Nature 418, 6896 doi: 10.1038/nature00878

喘息は咳嗽、喘鳴、息切れが繰り返し発生することを特徴とする一般的な呼吸器疾患である。アレルゲンの暴露のような環境因子は喘息発症の危険因子であるが、双生児や家系を対象にした研究から、強力な遺伝的要素が指摘されている。現在までに12を越える喘息に関連するゲノム領域が連鎖解析により同定されている。本研究では460の白人家族において全ゲノムを対象にした調査を行い、喘息(対数尤度比[LOD]、2.94)と気管支過敏症(LOD、3.93)に連鎖する染色体20p13上の遺伝子座を同定した。症例対照解析、伝達不平衡解析法及びハプロタイプ解析を用いて23遺伝子中の135の多型を調べたところ、喘息に有意に連鎖する遺伝子としてADAM33遺伝子が同定された(P=0.04-0.000003)。
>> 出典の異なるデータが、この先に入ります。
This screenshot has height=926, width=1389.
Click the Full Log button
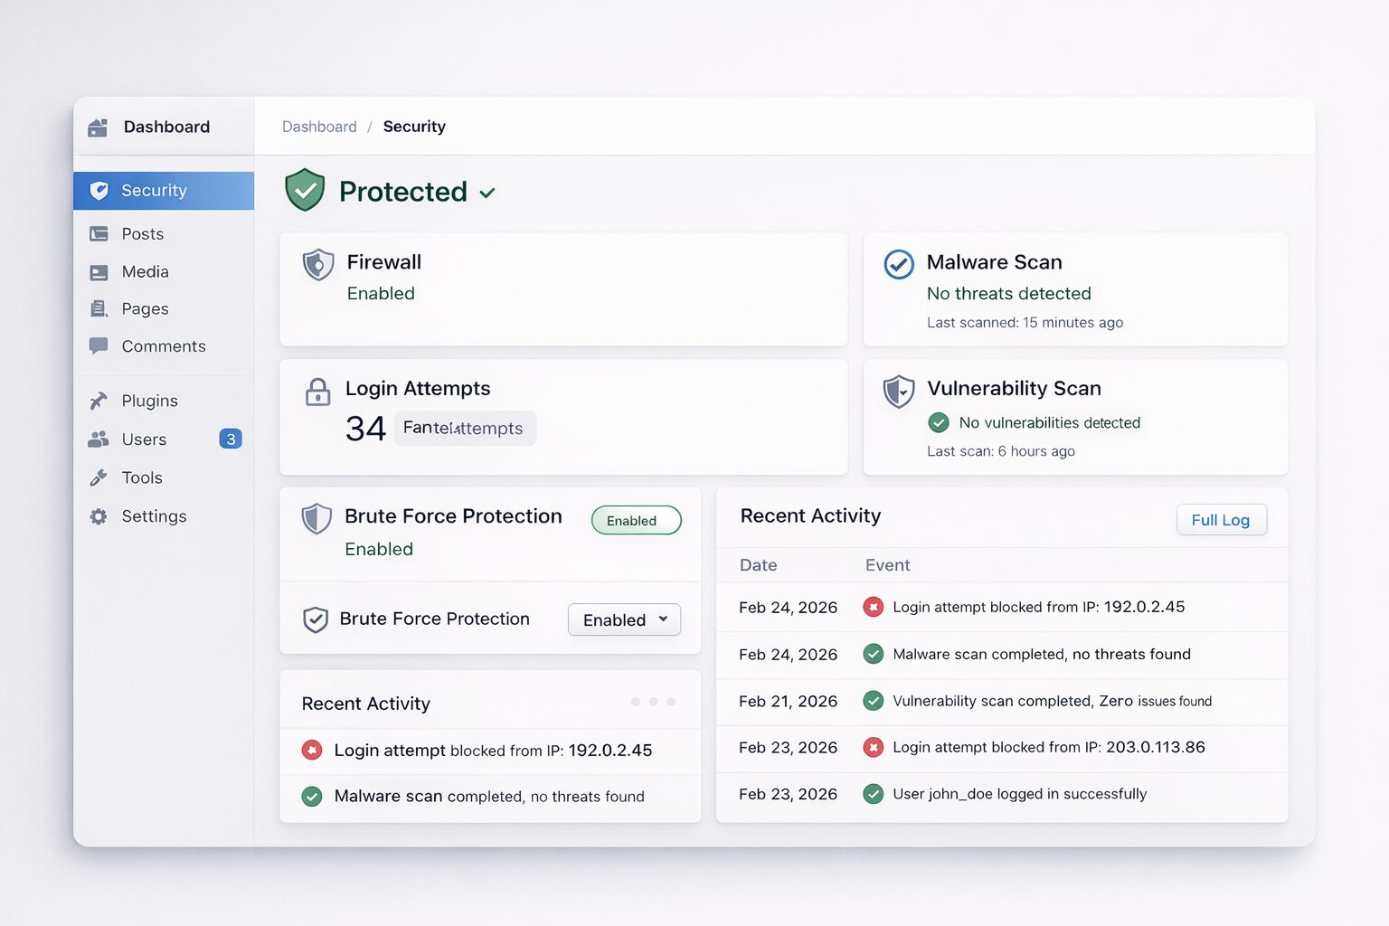1222,520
ADAMタンパク質は細胞膜に繋がれたメタロプロテアーゼであり、例えばサイトカインやサイトカイン受容体のような細胞表面タンパク質を切断するといった多様な機能を持つ。非近交系集団中のポジショナルクローニングによって同定された推定喘息感受性遺伝子であるADAM33の同定と性質の決定は、喘息の病因と病気が推移する経過の解明に役立つはずだ。